Si les raisons d’un conflit sont suffisamment importantes pour justifier une guerre et des morts, en quoi Noël les rend-elles caduques ? Si Noël a le pouvoir d’opérer une trêve dans un conflit qui dure parfois depuis des années, en quoi ce dernier est-il justifié ? Nous passons de la haine à l’amour puis revenons à la haine comme si nous changions de vêtements. Le comportement humain est-il aussi caricatural ?

Nous croisons souvent des personnes sincèrement étonnées que les gens – bien entendu, nous sommes « les gens » – soient si égoïstes entre eux. Elles se demandent honnêtement pourquoi nous ne parvenons pas à nous entendre entre nous, comment il se fait que chaque rencontre entre deux personnes soit si souvent vectrice d’affrontements et de souffrances.

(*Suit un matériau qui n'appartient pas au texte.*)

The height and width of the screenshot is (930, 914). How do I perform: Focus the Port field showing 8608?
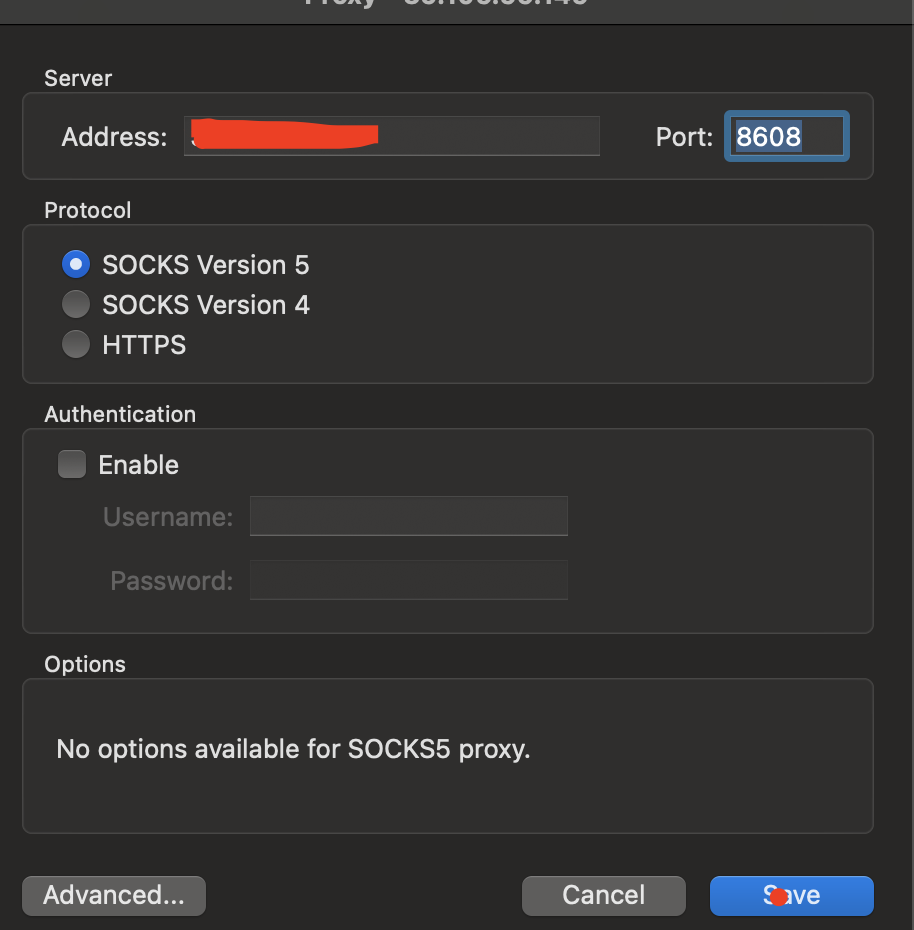coord(786,136)
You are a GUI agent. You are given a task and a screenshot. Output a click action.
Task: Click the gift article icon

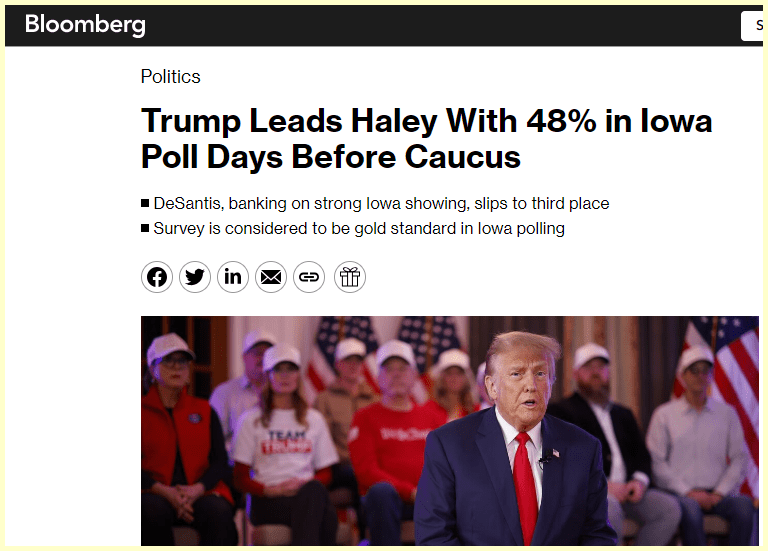[x=349, y=277]
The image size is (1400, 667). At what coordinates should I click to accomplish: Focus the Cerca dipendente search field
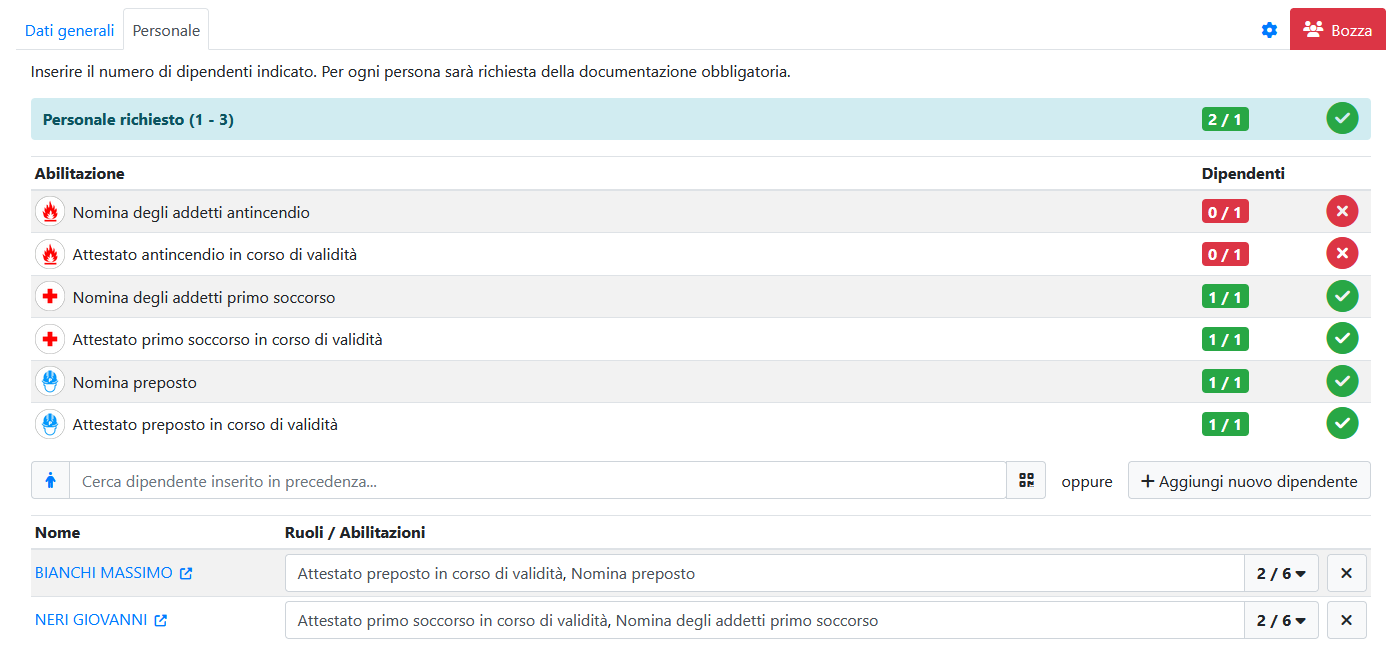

C’est ignorer que l’égo, comme le cerveau, est à la fois la cause et le moyen. La cause de l’affrontement car l’unique raison de son existence est le fossé qui (apparemment) existe entre lui et tout ce qui n’est pas lui, en particulier n’importe qui d’autre. Le moyen car la compréhension de son fonctionnement invite au rapprochement vers n’importe quel autre en particulier et tous les autres en général.

L’existence duelle

Je ne fais pas partie de cette catégorie de personnes étonnées que nous soyons si égoïstes entre nous, je pense qu’il est intrinsèquement dans notre nature d’être égoïste. Ce qui rend mon challenge d’installer la bienveillance dans les entreprises si intéressant.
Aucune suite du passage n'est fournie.